Fixed-Bed Columns for Adsorption of C2H2 in Metal Organic Frameworks for Hydrogen Recovery in Long-Duration Human Space Flight

To live and work in space, astronauts must have a breathable atmosphere. Current life support system technology utilizes the electrolysis of water to recover O2 as the main method of Oxygen recovery. In addition, the Sabatier Reaction is used to recover H2O from the CO2 produced by human respiration. The current atmosphere revitalization architecture onboard the International Space Station (ISS) has an efficiency of approximately 54% oxygen recovery. Therefore, these systems require substantial resupplies of water to sustain this environment, which make long-duration space flight missions, such as Martian transit, expensive and difficult.
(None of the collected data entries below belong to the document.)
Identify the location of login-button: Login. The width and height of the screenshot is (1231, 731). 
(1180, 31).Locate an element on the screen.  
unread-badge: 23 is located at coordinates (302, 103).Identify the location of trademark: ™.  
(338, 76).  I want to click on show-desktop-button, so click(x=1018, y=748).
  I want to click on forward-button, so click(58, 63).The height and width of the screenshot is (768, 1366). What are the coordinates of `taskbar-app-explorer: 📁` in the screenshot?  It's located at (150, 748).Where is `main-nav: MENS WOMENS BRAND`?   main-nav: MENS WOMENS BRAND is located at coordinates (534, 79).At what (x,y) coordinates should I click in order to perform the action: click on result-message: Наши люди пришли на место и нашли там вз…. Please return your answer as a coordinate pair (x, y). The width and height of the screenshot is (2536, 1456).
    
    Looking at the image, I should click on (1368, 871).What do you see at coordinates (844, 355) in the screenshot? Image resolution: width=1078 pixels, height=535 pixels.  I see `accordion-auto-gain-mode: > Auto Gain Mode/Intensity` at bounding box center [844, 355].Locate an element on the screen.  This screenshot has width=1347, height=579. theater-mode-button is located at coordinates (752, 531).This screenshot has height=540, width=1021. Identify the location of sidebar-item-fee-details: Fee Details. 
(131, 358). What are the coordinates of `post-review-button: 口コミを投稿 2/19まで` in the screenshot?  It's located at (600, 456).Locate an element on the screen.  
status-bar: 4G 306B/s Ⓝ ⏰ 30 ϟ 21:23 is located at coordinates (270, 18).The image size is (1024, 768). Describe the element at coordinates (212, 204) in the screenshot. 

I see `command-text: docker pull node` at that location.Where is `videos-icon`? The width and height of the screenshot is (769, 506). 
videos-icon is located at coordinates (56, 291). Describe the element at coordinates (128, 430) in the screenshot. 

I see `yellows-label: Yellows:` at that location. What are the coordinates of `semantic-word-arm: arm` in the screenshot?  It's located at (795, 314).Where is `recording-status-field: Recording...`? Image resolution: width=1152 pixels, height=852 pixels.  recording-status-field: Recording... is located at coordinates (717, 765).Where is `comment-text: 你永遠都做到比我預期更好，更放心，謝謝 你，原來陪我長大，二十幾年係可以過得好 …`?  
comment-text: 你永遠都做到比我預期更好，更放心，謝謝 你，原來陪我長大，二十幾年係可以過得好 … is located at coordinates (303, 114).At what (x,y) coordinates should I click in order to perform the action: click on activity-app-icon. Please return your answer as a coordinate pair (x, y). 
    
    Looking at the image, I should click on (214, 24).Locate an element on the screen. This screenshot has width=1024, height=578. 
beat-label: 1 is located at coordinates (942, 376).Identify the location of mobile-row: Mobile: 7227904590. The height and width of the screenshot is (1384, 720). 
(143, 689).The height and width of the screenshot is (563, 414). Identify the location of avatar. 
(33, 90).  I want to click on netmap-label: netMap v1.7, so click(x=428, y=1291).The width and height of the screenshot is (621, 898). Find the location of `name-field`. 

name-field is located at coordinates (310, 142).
In order to support these missions, oxygen recovery must exceed 75-90% efficiency. Additional research has shown that with the addition of a Plasma Pyrolysis system, CH4 produced by the Sabatier reaction may be broken down into H2 and C2H2 and the H2 may be recycled. However, the Hydrogen must be separated from the highly volatile C2H2. There are many potential separation methods. A promising method includes the adsorption of the C2H2 into Metal Organic Frameworks (MOFs) using Vacuum Swing Adsorption. Due to the fragile nature of the MOFs and hazards present in producing C2H2, the columns must have a design that is compatible to both materials and that has the potential to operate in extraterrestrial environments. Successful design and testing of this Hydrogen separation system would allow the PPA to be fully integrated into the current oxygen regeneration system, resulting in a theoretical O2 recovery of 91.3%.